Les réserves extérieures du Nigeria viennent de dépasser la barre symbolique des 45 milliards de dollars, selon les dernières données publiées par la Banque centrale du Nigeria (CBN). Avec un stock évalué à 45,04 milliards de dollars, le pays retrouve l’une de ses positions les plus solides en six ans, un territoire qu’il n’avait plus atteint depuis le 23 juillet 2019. Cette embellie marque un tournant majeur pour une économie qui, ces dernières années, a subi la volatilité des prix du pétrole, les tensions sur le marché des changes et une forte pression sur la liquidité en devises.
Ce franchissement est d’autant plus remarquable que les réserves nigérianes affichaient encore 42,03 milliards de dollars le 19 septembre 2025, soit le niveau le plus élevé observé depuis fin septembre 2019. En l’espace de quelques mois, le pays a ainsi ajouté près de 5 milliards de dollars à ses réserves, un redressement spectaculaire à un moment où de nombreuses économies émergentes peinent à maintenir leurs tampons de devise.

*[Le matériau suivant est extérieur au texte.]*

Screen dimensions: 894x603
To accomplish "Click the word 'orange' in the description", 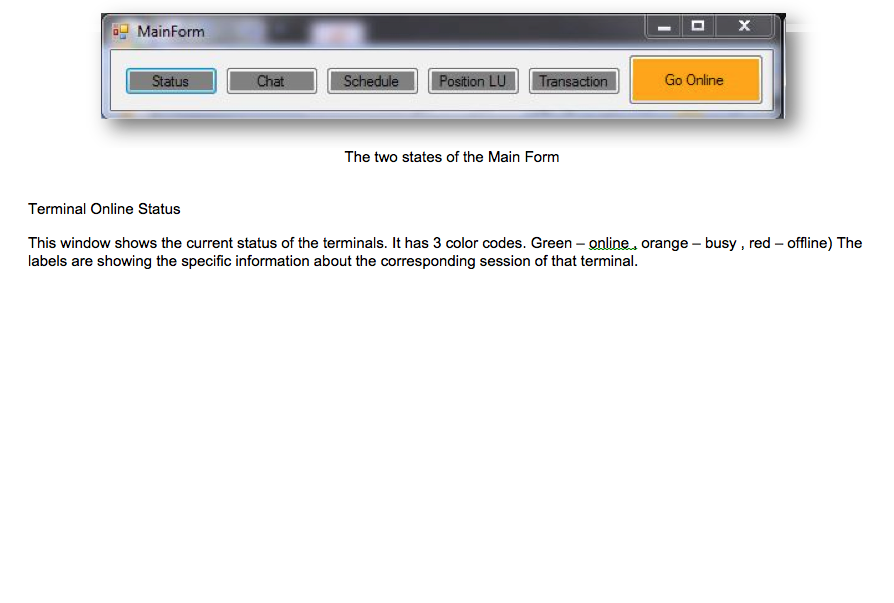I will [664, 243].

Cette progression pourrait être alimentée par des recettes pétrolières plus robustes, des opérations liées aux euro-obligations ou encore des financements multilatéraux, autant de sources susceptibles d’avoir renforcé l’assise financière du pays. Pour la CBN, disposer d’un matelas de réserves plus consistant représente une marge de manœuvre accrue pour intervenir sur le marché des changes si nécessaire.
L’évolution observée en novembre montre que cette dynamique n’est pas le fruit d’un rebond ponctuel, mais bien d’une accumulation régulière qui reflète une amélioration progressive des conditions de change. Le mois a débuté avec un niveau de 43,26 milliards de dollars, un seuil que les réserves ont conservé durant plusieurs jours avant d’entamer une progression continue. À la date du 18 novembre, elles atteignaient 44,05 milliards de dollars, témoignant d’une hausse des entrées de devises et d’une réduction de la pression sur le naira. Elles ont ensuite clôturé le mois à 44,67 milliards, l’un des meilleurs niveaux de fin de mois enregistrés ces dernières années. L’élan s’est prolongé en décembre, les réserves demeurant dans la fourchette des 44 milliards avant de franchir, le 4 décembre, le seuil décisif des 45 milliards de dollars. Au-delà de l’aspect technique, ce seuil constitue un marqueur psychologique fort, révélateur d’une liquidité extérieure plus robuste.
Ce regain de solidité a des implications majeures pour l’économie nigériane. Un stock supérieur à 45 milliards de dollars offre à la Banque centrale un bouclier renforcé pour absorber d’éventuelles pressions sur les changes, un signal particulièrement scruté par les investisseurs étrangers, notamment ceux engagés dans les placements de portefeuille. Ce niveau de réserves traduit également une capacité accrue du pays à financer ses importations, honorer ses obligations extérieures et résister aux chocs exogènes. Pour les investisseurs, il s’agit d’un indicateur positif de la santé externe du Nigeria, susceptible de contribuer à une hausse des entrées de capitaux dans les marchés obligataires comme dans les actions.
La progression régulière observée entre le début novembre, avec 43 milliards de dollars, et le début décembre, à plus de 45 milliards, laisse ainsi entrevoir une amélioration des flux d’entrée plutôt qu’un simple épisode conjoncturel. Pour une économie qui cherche à restaurer la confiance dans sa monnaie et à stabiliser son cadre macroéconomique, cette évolution constitue un signal encourageant, même si sa durabilité dépendra de la continuité des réformes et de la capacité du pays à maintenir des sources stables de revenus en devises.